##### Teks yang Diberikan #####
Sedang orang yang meminum arak dinamakan (شاربي الخمور), yang artinya peminum.

Khamr berasal dari kata yang berarti menutupi. Di sebut sebagai khamr, karena sifatnya bisa menutupi akal Sedangkan menurut pengertian urfi pada masa itu, khamr adalah apa yang bisa menutupi akal yang terbuat dari perasan anggur. Sedangkan dalam pengertian syara’, khamr tidak terbatas pada perasan anggur saja, tetapi semua minuman yang memabukkan dan tidak terbatas dari perasan anggur saja. Pengertian ini diambil berdasarkan beberapa hadits Nabi SAW. Diantaranya adalah hadits dari Nu’man bin Basyir bahwa Rasulullah SAW bersabda:

Sesungguhnya dari biji gandum itu terbuat khamr, dari jewawut itu terbuat khamr, dari kismis terbuat khamr, dari kurma terbuat khamr, dan dari madu terbuat khamr (HR Jama’ah, kecuali An Nasa’i). Dalam riwayat Ahmad ada tambahan Dan saya melarang dari setiap yang memabukkan.
##### Kutipan Data #####
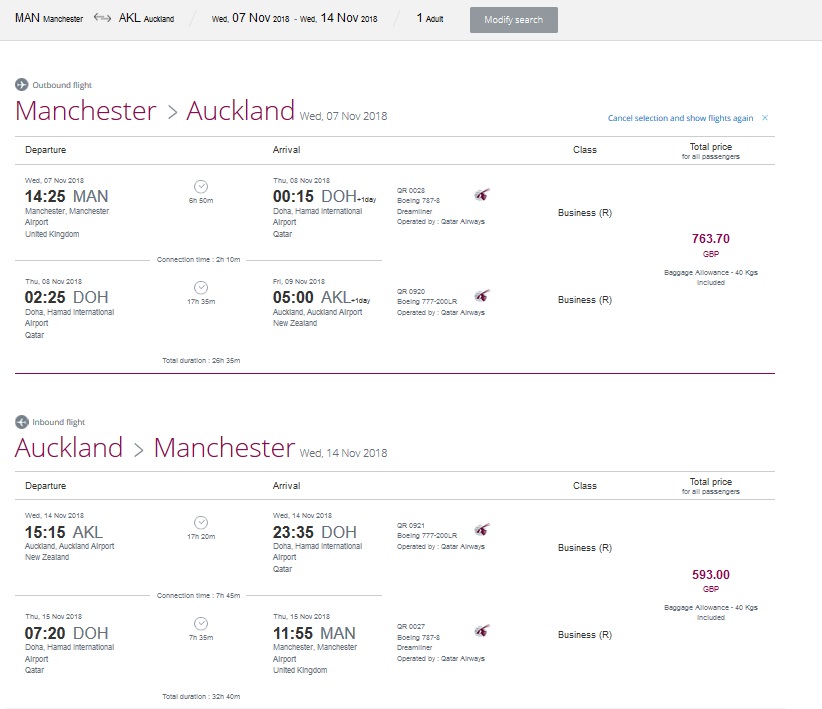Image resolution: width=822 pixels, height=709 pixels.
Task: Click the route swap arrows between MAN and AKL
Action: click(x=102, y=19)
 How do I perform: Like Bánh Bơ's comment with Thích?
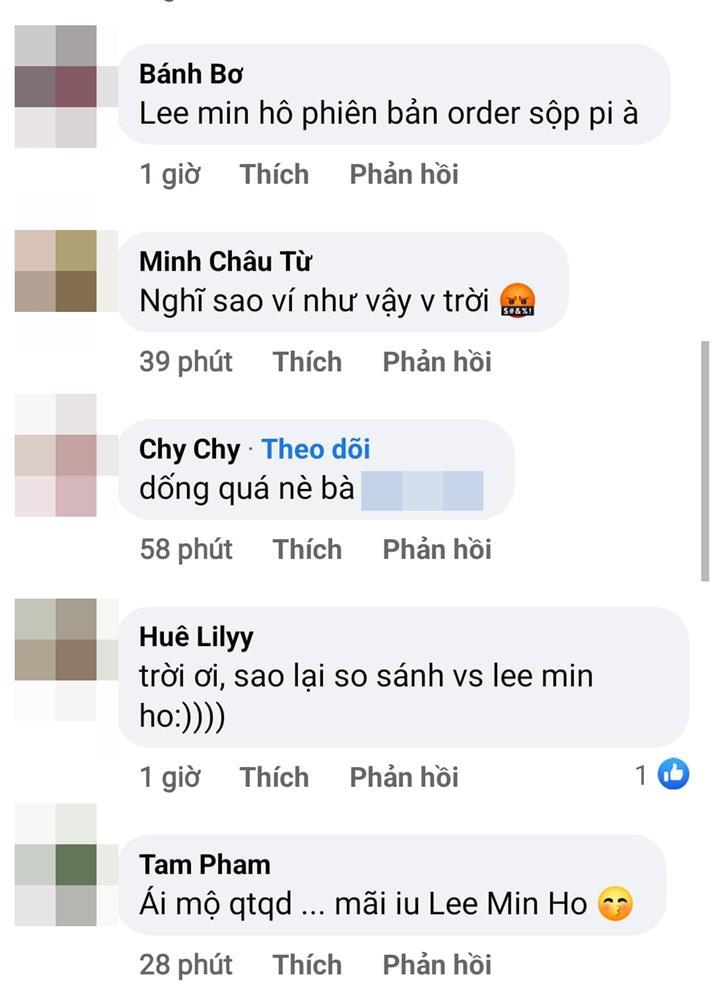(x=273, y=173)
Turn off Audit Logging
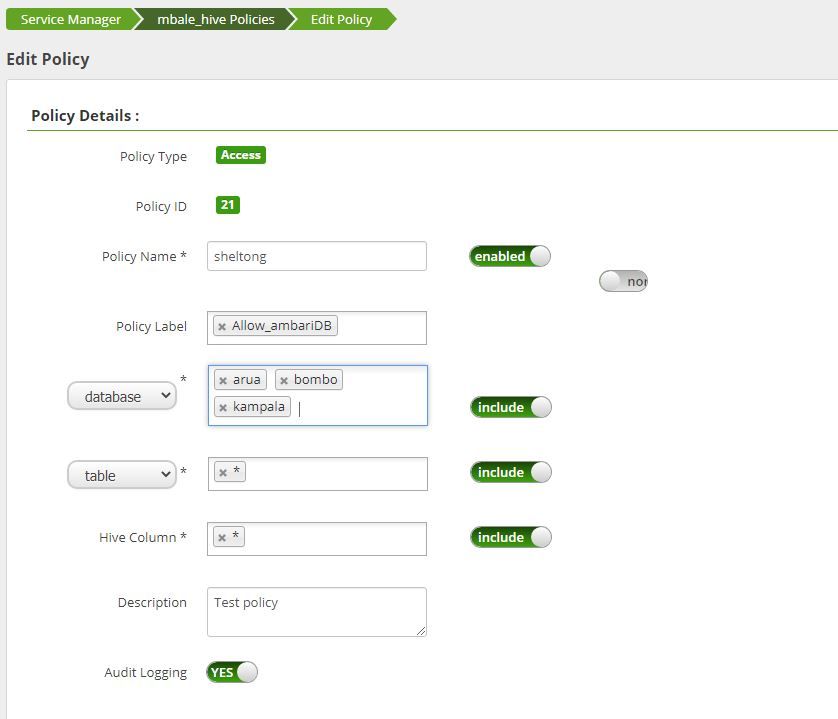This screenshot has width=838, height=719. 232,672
#####
##### Kutipan Data #####
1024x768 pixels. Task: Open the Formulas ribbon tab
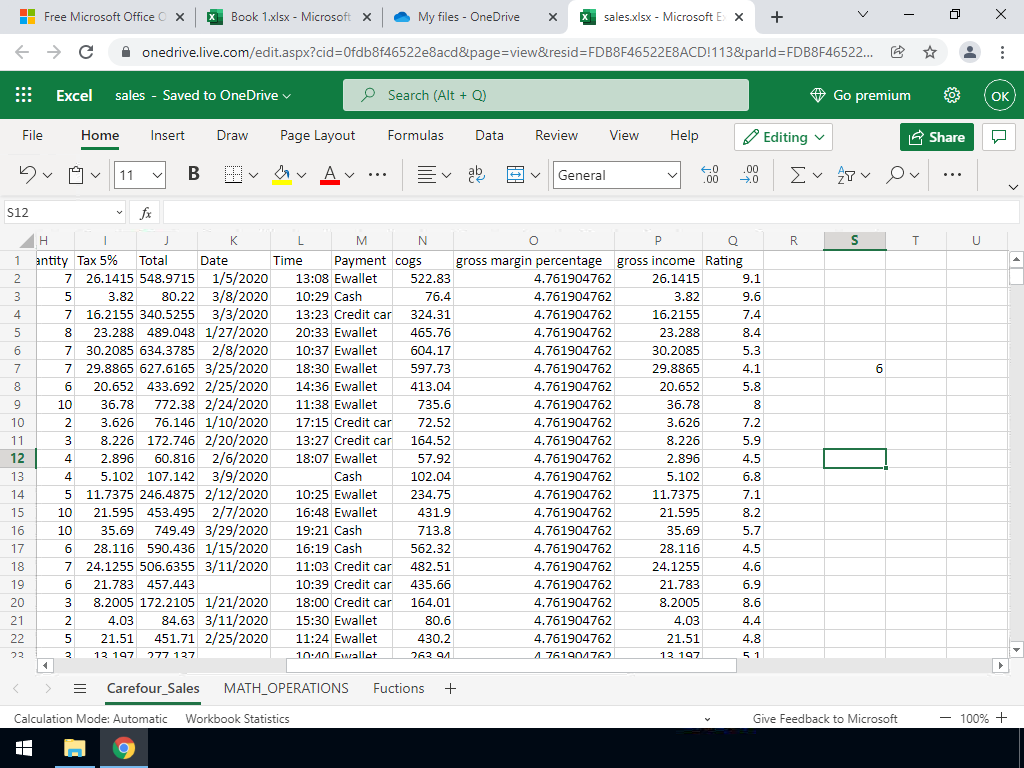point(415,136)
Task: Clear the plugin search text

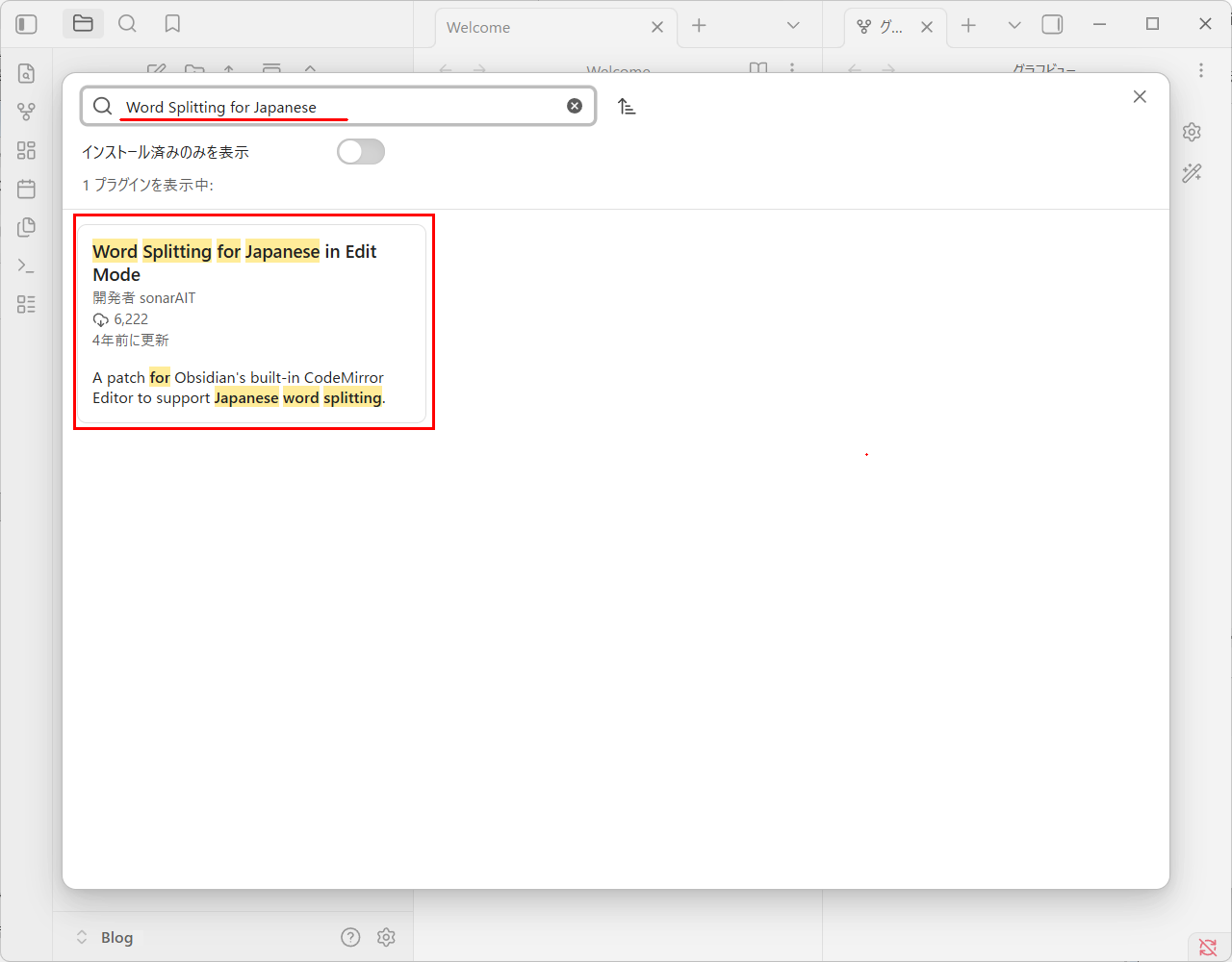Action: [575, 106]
#####
##### Kutipan Data #####
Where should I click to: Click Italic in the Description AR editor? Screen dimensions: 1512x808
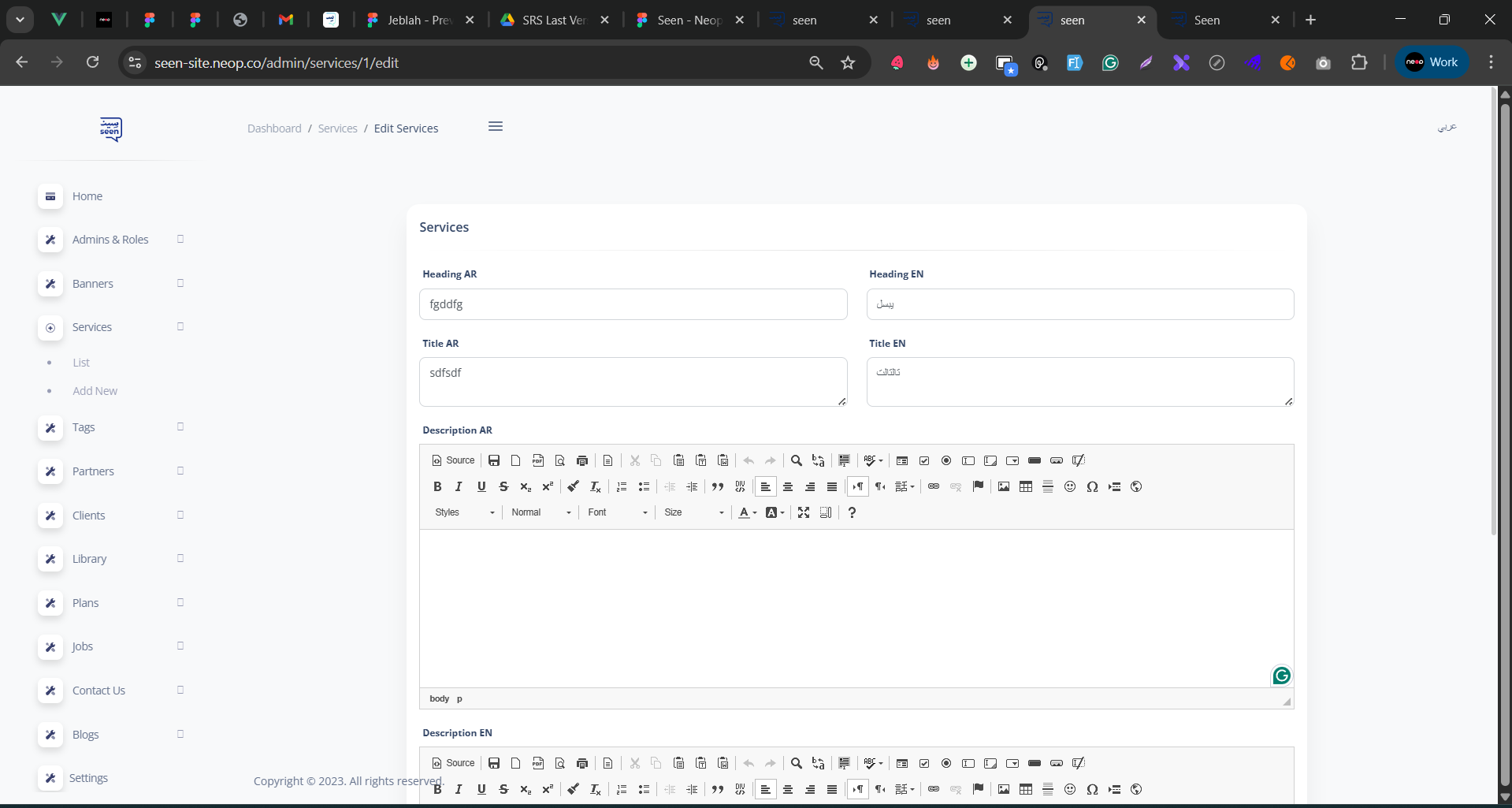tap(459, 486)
#####
● **Tugas yang Diminta**:
Tuliskan dengan persis bagian teks tentang khamr di antara "Sedang orang yang" dan "setiap yang memabukkan.", termasuk kedua bagian tersebut. Data tersebut berasal dari sumber lain.

● **Hasil Latihan**:
Sedang orang yang meminum arak dinamakan (شاربي الخمور), yang artinya peminum.

Khamr berasal dari kata yang berarti menutupi. Di sebut sebagai khamr, karena sifatnya bisa menutupi akal Sedangkan menurut pengertian urfi pada masa itu, khamr adalah apa yang bisa menutupi akal yang terbuat dari perasan anggur. Sedangkan dalam pengertian syara’, khamr tidak terbatas pada perasan anggur saja, tetapi semua minuman yang memabukkan dan tidak terbatas dari perasan anggur saja. Pengertian ini diambil berdasarkan beberapa hadits Nabi SAW. Diantaranya adalah hadits dari Nu’man bin Basyir bahwa Rasulullah SAW bersabda:

Sesungguhnya dari biji gandum itu terbuat khamr, dari jewawut itu terbuat khamr, dari kismis terbuat khamr, dari kurma terbuat khamr, dan dari madu terbuat khamr (HR Jama’ah, kecuali An Nasa’i). Dalam riwayat Ahmad ada tambahan Dan saya melarang dari setiap yang memabukkan.